PASSAGE ::
((

David Schine was draft age. He had been classified 4-F because of a slipped disk, but now the highly publicized hard-partying lad was re-examined and reclassified 1-A. Cohn went to work. He tried to get the Army to give Mr. Schine an instant commission and a desk on the East Coast from which he could continue to serve the subcommittee and the Dionysian gods of the Stork Club and other boites.

Cohn made calls to everyone from Secretary of the Army Robert Stevens on down. He made small talk, he made big talk, he tried to make deals, he tendered IOUs, he screamed, and he screamed some more, he spoke of grim consequences. When all of this blew up in the form of a detailed log leaked to the press, Cohn was genuinely shocked. What had he done that any high official of the Favor Bank, any self-respecting makher, wouldn’t have done for a friend? All he had done was try to advance a few markers, make a few contracts, and scare the pants off a few bureaucrats who were so lame as not to have an account at the Favor Bank in the first place.

))

RECORDED DATA ::
((

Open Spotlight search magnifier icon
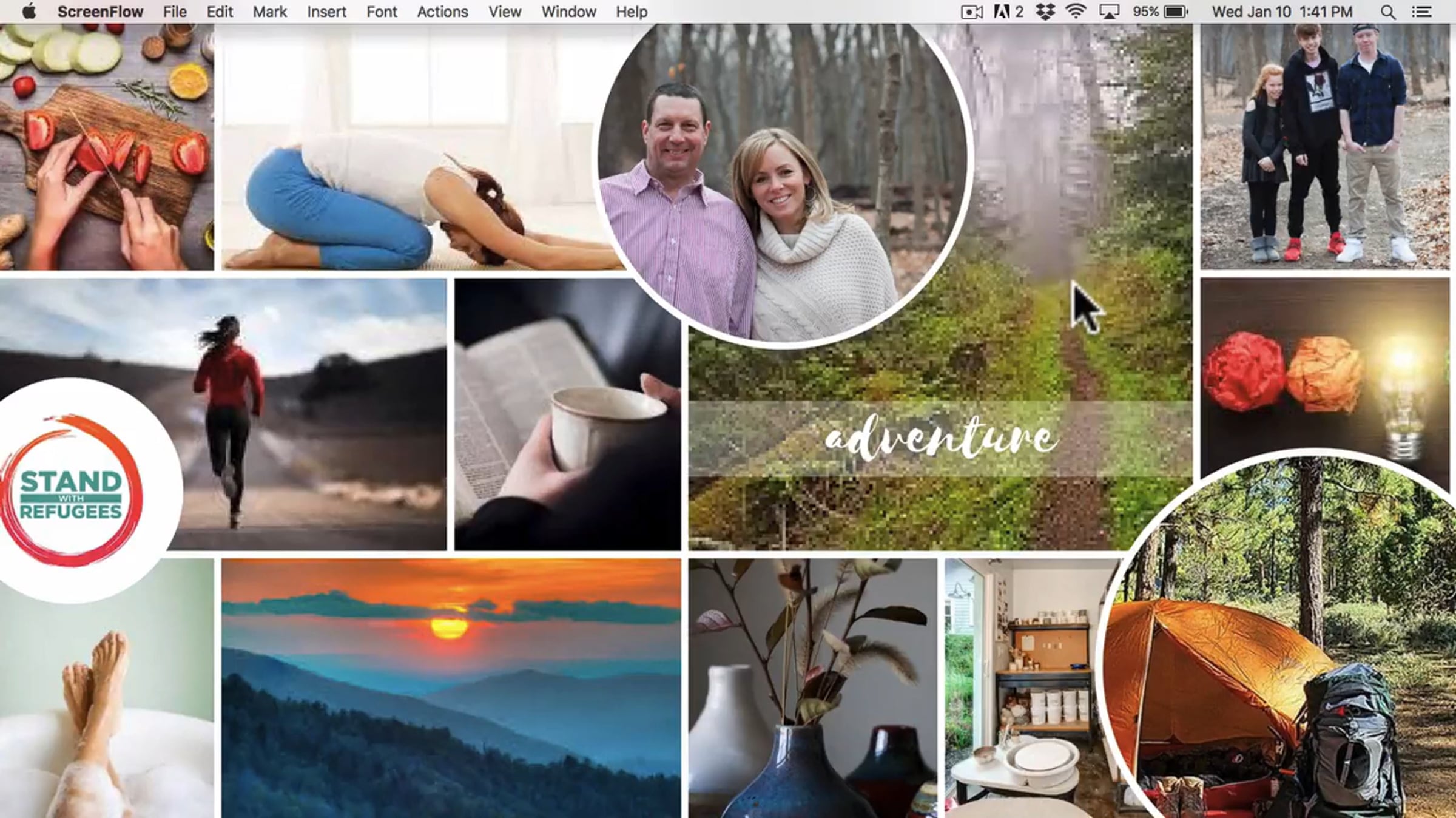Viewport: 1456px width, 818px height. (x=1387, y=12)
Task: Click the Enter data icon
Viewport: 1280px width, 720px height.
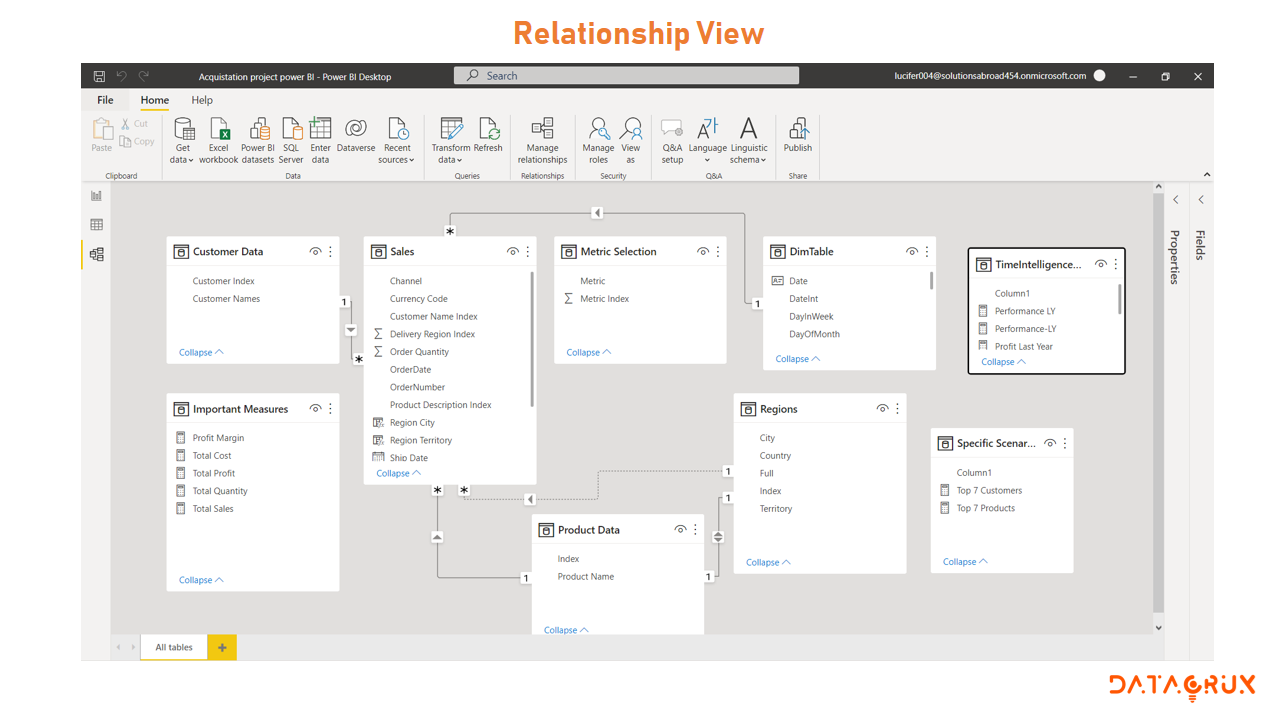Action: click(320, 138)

))
((

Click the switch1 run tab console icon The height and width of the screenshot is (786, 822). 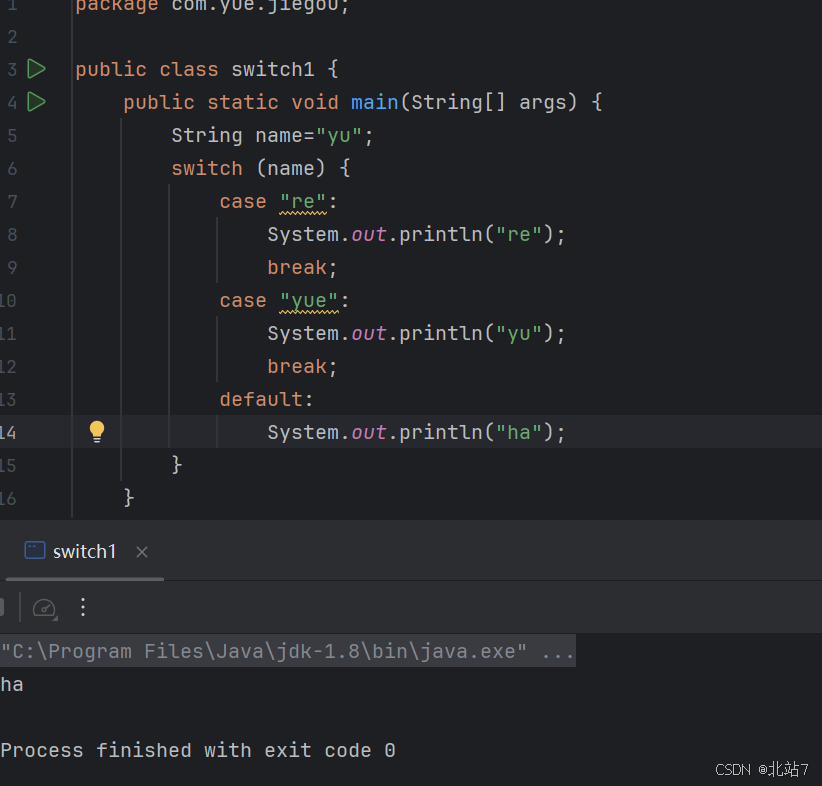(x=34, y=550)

))
((

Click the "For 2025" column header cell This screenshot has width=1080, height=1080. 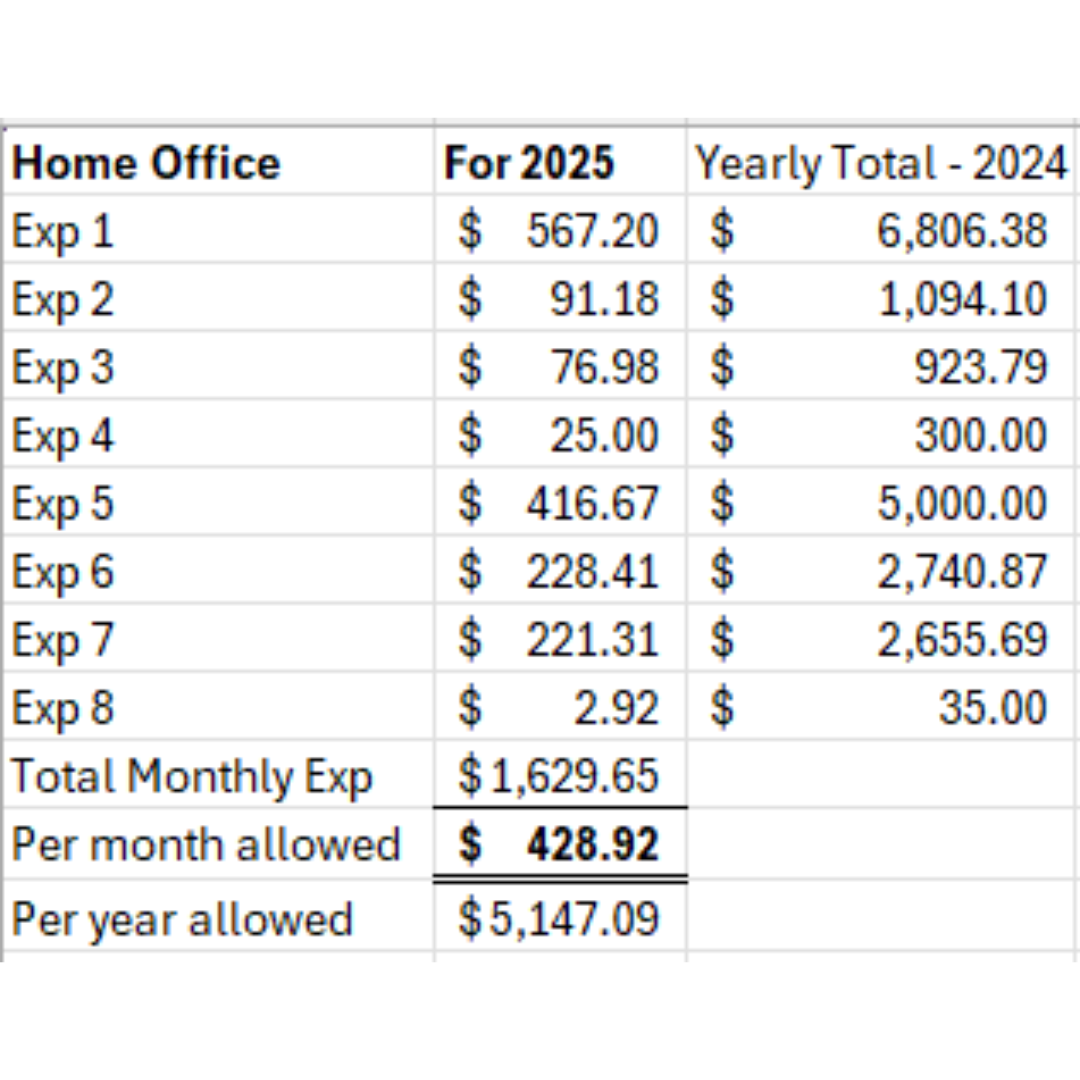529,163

))

JOB 1 ::
Condense the paragraph of the passage about Cohn and Schine that begins "Cohn made calls to everyone" into a shorter version that keeps its main facts.
JOB 2 ::
From the passage about Cohn and Schine, reproduce the stretch from "Cohn made calls" through "the first place." word for word.

REPLY 1 ::
Cohn called officials from Secretary of the Army Robert Stevens down, making small and big talk, offering deals and IOUs, screaming, and warning of grim consequences. When a detailed log of this leaked to the press, he was genuinely shocked. He saw it as the kind of favor any Favor Bank insider would do for a friend: advancing markers, making contracts, and scaring bureaucrats who had no account at the Favor Bank.

REPLY 2 ::
Cohn made calls to everyone from Secretary of the Army Robert Stevens on down. He made small talk, he made big talk, he tried to make deals, he tendered IOUs, he screamed, and he screamed some more, he spoke of grim consequences. When all of this blew up in the form of a detailed log leaked to the press, Cohn was genuinely shocked. What had he done that any high official of the Favor Bank, any self-respecting makher, wouldn’t have done for a friend? All he had done was try to advance a few markers, make a few contracts, and scare the pants off a few bureaucrats who were so lame as not to have an account at the Favor Bank in the first place.